=== Source material ===
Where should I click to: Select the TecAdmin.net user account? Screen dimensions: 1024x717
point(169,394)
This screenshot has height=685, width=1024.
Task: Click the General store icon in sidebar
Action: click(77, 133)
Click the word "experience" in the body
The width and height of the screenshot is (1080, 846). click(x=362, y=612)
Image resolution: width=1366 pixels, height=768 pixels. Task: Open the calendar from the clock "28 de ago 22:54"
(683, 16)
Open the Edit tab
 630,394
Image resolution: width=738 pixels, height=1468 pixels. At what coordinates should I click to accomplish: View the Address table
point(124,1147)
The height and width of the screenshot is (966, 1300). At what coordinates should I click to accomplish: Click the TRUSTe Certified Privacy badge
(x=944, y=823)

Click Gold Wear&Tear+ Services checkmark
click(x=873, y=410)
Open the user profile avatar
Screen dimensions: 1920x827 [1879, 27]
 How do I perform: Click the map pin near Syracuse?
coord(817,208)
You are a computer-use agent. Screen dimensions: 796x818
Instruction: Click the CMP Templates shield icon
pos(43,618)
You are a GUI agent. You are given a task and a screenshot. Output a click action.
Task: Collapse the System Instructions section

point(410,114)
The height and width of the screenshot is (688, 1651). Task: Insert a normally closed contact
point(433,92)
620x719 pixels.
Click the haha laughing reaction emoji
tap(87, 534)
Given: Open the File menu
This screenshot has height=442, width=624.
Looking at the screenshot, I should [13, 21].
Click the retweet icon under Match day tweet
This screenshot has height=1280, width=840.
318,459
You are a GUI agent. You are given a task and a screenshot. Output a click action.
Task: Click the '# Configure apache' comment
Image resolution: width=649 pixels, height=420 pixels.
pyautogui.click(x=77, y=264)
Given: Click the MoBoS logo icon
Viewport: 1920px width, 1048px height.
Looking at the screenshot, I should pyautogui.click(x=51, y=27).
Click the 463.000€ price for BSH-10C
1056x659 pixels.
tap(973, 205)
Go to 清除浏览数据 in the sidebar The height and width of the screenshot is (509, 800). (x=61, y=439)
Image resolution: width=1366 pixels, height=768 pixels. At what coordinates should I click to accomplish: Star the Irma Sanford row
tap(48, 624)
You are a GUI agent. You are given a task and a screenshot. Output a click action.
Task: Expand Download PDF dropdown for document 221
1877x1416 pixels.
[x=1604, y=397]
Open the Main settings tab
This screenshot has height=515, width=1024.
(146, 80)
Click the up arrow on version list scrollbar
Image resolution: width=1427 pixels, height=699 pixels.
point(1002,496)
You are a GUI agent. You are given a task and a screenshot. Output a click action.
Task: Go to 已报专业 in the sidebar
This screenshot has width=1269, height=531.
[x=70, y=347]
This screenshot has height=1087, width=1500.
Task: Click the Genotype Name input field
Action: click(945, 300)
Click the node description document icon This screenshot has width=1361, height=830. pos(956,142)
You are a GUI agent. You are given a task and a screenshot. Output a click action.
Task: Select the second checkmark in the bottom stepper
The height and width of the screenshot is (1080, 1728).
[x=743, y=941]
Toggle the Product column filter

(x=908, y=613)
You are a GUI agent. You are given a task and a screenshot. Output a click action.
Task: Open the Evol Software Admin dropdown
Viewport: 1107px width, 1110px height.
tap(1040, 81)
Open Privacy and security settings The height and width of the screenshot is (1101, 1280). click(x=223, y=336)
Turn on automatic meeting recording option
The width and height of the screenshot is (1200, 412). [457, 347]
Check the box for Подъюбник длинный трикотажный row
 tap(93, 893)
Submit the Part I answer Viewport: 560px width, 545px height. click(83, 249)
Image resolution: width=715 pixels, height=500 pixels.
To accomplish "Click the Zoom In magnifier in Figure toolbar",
===
Work order:
Each line holding the word "document" must be copied from the data.

Output below:
Task: Expand Download PDF dropdown for document 221
Click the node description document icon This screenshot has width=1361, height=830. pos(956,142)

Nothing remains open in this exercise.